With proper stipulations, a claimant may proceed outside the limitation action. As this Court has stated before, the claimant must: "(1) concede the sufficiency of the limitation fund, (2) consent to waive any claim of res judicata from a state court judgment that is relevant to the issues of limited liability, and (3) concede the petitioner's right to litigate all issues relating to limitation in the limitation proceeding." In re D.N.H. Towing Co., 1998 WL 252169, at *3 (E.D. La. May 19, 1998) (citing In re McCarthy Bros. Co./Clark Bridge, 83 F.3d 821, 831 (7th Cir. 1996); In re Mister Wayne, 729 F. Supp. 1124, 1128 (E.D. La. 1989); Magnolia Marine Transp. Co., 964 F.2d at 1575). While the Fifth Circuit has not squarely addressed whether exoneration is another necessary element in a stipulation, several courts in this district have ruled that a stipulation is deficient if it also does not protect a party's right to litigate the issue of exoneration in federal court. See, e.g., In re Tidewater Inc., 938 F. Supp. 375, 379 (E.D. La. 1996) (Vance, J.); New Orleans Yacht Club v. Sheldon, 1998 WL 118117, at *1 (E.D. La. Mar. 12, 1998) (Porteous, J.); In re Twenty Grand Offshore, Inc., 1997 WL 149950 (E.D. La. Mar. 20, 1997) (Schwartz, J.). See also SUPP. R. CERTAIN ADMIRALTY MARITIME ACTIONS F. The concern is that the rights of the party seeking exoneration in federal court would not be adequately protected if a party could recover in state court an amount below the amount of the limitation fund. See Tidewater Inc., 938 F. Supp. at 379 (citing Falcon Drilling, 1996 WL 363445, at *1)

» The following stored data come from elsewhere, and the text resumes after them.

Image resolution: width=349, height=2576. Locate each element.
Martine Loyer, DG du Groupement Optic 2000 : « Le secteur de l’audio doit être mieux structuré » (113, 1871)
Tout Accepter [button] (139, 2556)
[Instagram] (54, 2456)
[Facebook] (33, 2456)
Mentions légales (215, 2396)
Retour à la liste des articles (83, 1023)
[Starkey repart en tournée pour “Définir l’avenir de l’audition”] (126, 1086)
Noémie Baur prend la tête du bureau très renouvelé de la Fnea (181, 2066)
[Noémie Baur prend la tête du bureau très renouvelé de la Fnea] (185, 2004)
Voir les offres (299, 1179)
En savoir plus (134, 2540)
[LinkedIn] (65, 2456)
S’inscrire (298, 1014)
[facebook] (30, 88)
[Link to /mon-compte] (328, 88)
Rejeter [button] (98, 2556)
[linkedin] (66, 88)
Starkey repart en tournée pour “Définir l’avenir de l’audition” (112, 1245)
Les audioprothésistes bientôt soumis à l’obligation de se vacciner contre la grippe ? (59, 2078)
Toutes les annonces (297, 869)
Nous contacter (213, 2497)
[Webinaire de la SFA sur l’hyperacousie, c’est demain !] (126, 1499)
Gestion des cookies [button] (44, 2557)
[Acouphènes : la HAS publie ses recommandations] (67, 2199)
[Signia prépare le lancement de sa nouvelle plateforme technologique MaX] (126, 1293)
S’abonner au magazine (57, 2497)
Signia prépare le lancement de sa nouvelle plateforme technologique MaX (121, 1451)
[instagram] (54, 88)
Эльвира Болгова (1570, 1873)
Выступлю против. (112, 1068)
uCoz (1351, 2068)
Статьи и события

Here, while LeBoeuf agrees in his third stipulation not to enforce any judgment that exceeds the limitation fund, he is presumably free to collect any judgment below the limitation amount, despite the pendency of the exoneration action in federal court. Therefore, the Court finds LeBoeuf's stipulations to be deficient because they fail to protect Crosby's right to litigate the issue of exoneration in federal court. See Supp. R. CERTAIN ADMIRALTY MARITIME ACTIONS F.

III. Conclusion

It is ordered that defendant in limitation LeBoeuf's motion to lift the Court's stay of state court proceedings is denied.


Summaries of

Crosby Offshore Marine Service

United States District Court, E.D. Louisiana
Aug 4, 2000
CIVIL ACTION NO: 99-3425 SECTION: "R" (5) (E.D. La. Aug. 4, 2000)
Case details for

Crosby Offshore Marine Service

Case Details

Full title:IN RE: CROSBY OFFSHORE MARINE SERVICE, L.L.C., ET AL

Court:United States District Court, E.D. Louisiana

Date published: Aug 4, 2000

Citations

CIVIL ACTION NO: 99-3425 SECTION: "R" (5) (E.D. La. Aug. 4, 2000)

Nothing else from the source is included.